## Problem details
Filter the records below and copy each line that contains the word "screenshot".

## Source data
§

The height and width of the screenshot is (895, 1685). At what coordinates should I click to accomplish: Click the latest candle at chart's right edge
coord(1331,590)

§

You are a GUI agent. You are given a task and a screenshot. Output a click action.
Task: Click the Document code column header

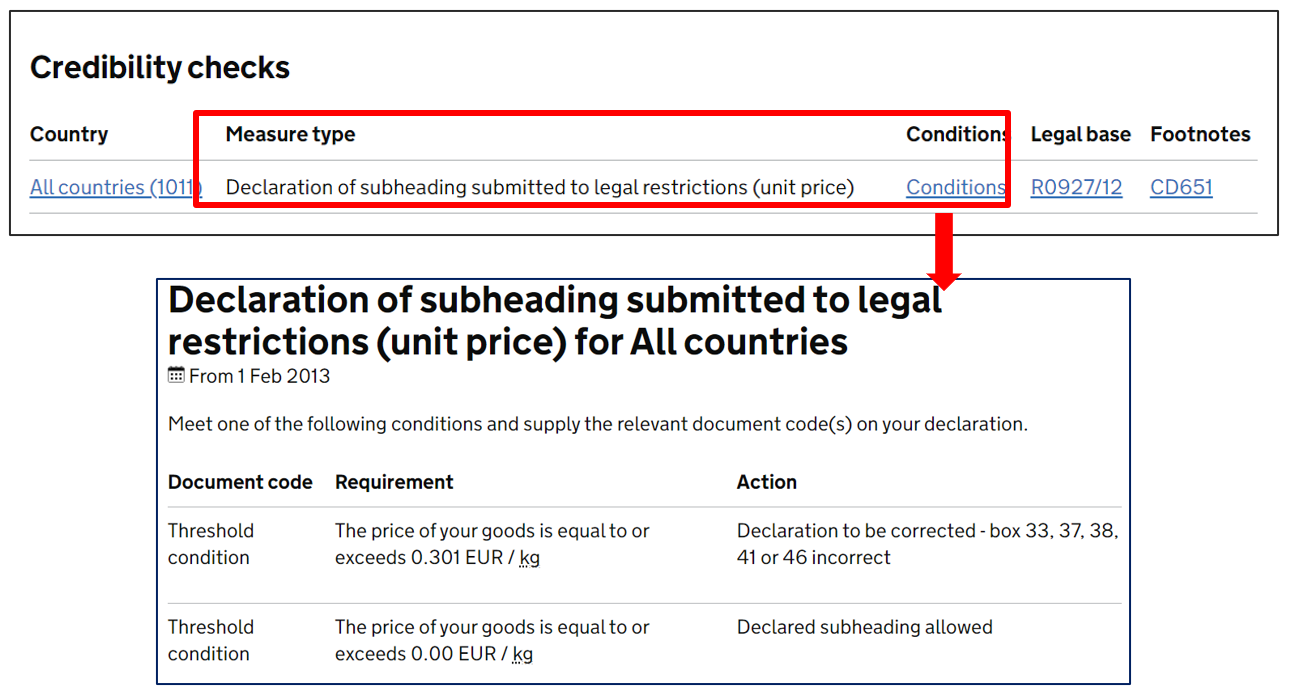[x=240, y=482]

§

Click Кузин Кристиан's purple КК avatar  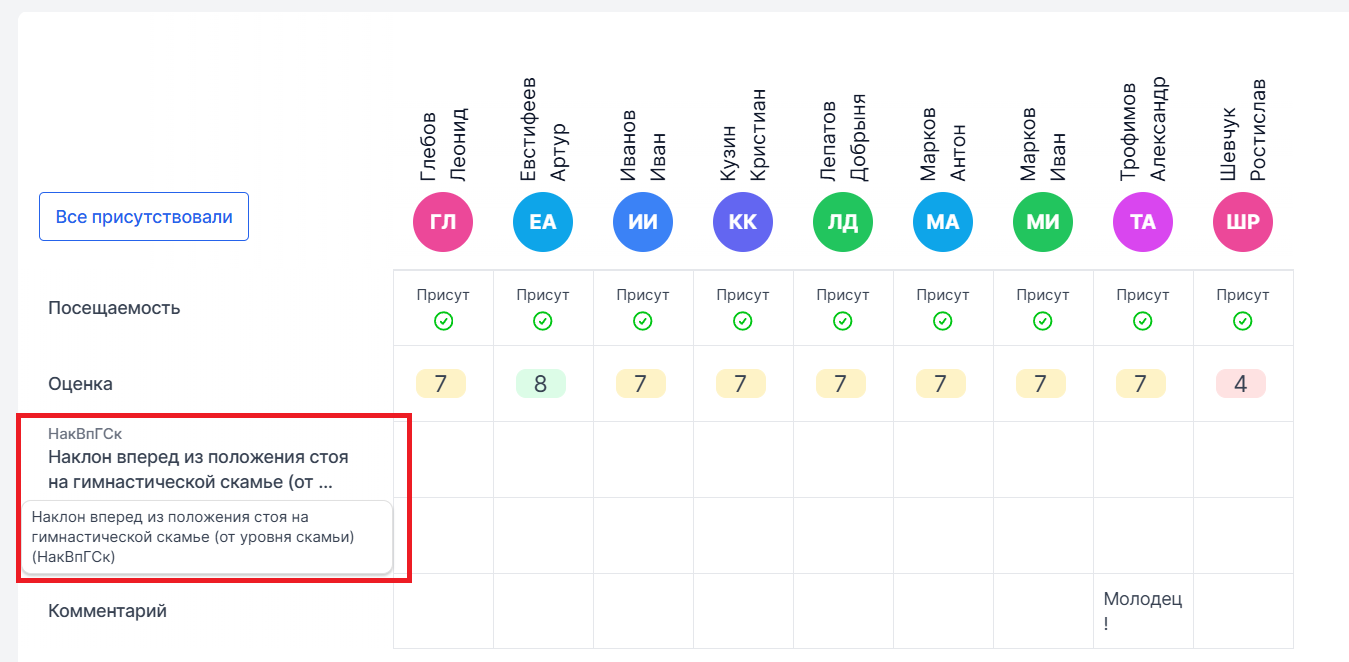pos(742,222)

§

## Exercise solution
The height and width of the screenshot is (895, 1685). At what coordinates should I click to accomplish: Click the latest candle at chart's right edge
You are a GUI agent. You are given a task and a screenshot. Output a click action.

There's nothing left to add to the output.